(DATA FOR THIS TASK begins)
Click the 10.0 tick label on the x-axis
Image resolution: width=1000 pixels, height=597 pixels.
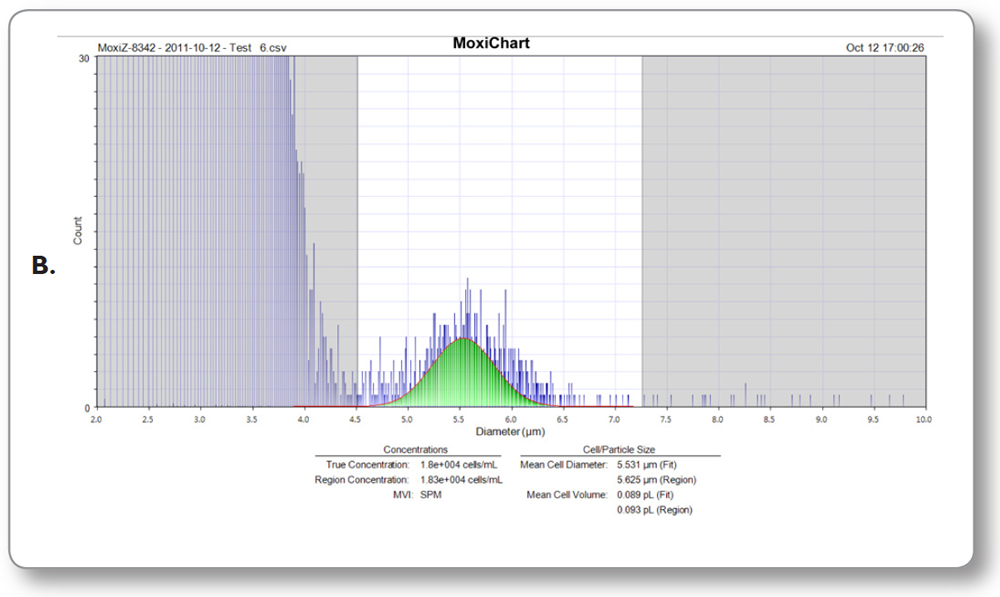point(923,420)
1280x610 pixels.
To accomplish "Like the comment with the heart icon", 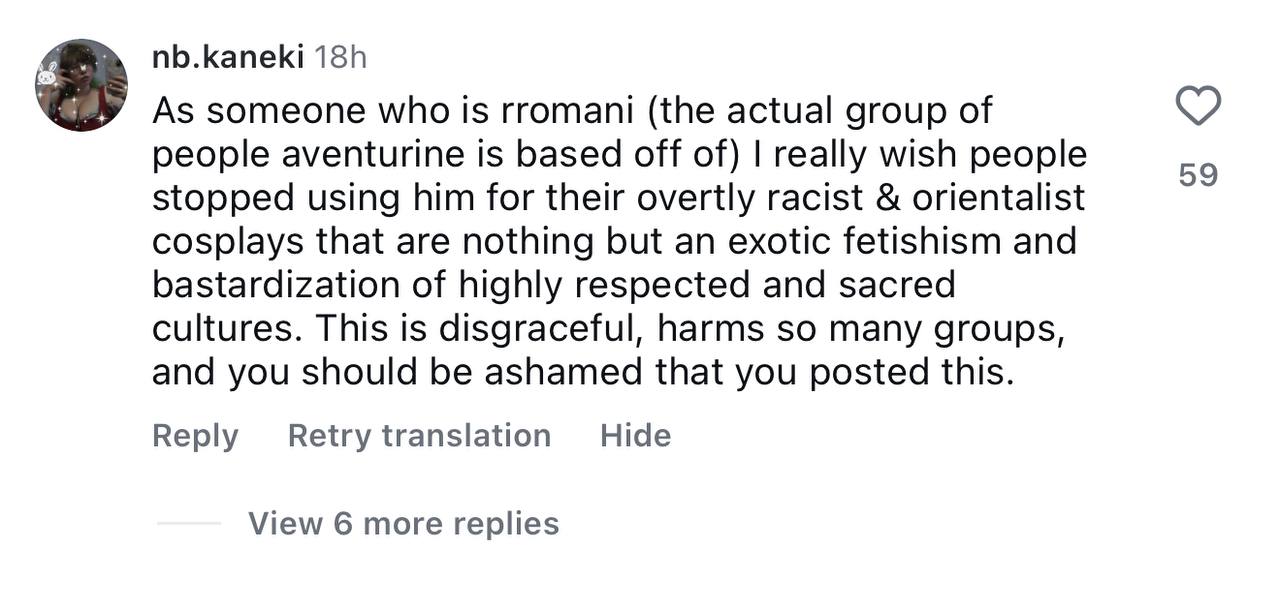I will coord(1197,106).
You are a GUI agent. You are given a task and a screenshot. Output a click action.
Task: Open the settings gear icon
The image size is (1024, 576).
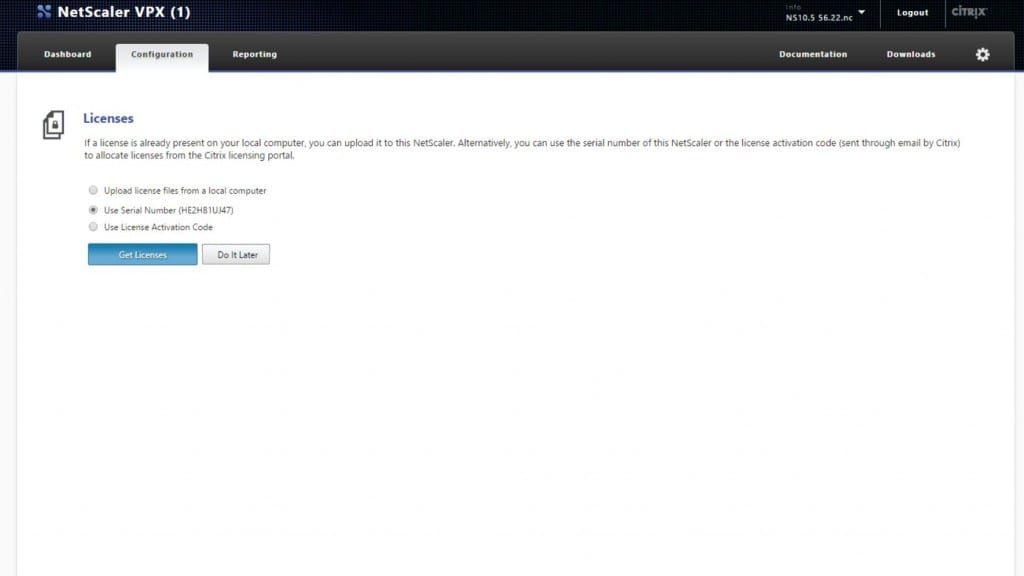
(DATA FOR THIS TASK ends)
WORK INSTRUCTIONS: Beginning at the line with "Task: Open the settings gear icon", reproduce each line exactly through the last line of the records above, with pictures left out.

SOLUTION FOR THIS PROBLEM:
Task: Open the settings gear icon
The image size is (1024, 576).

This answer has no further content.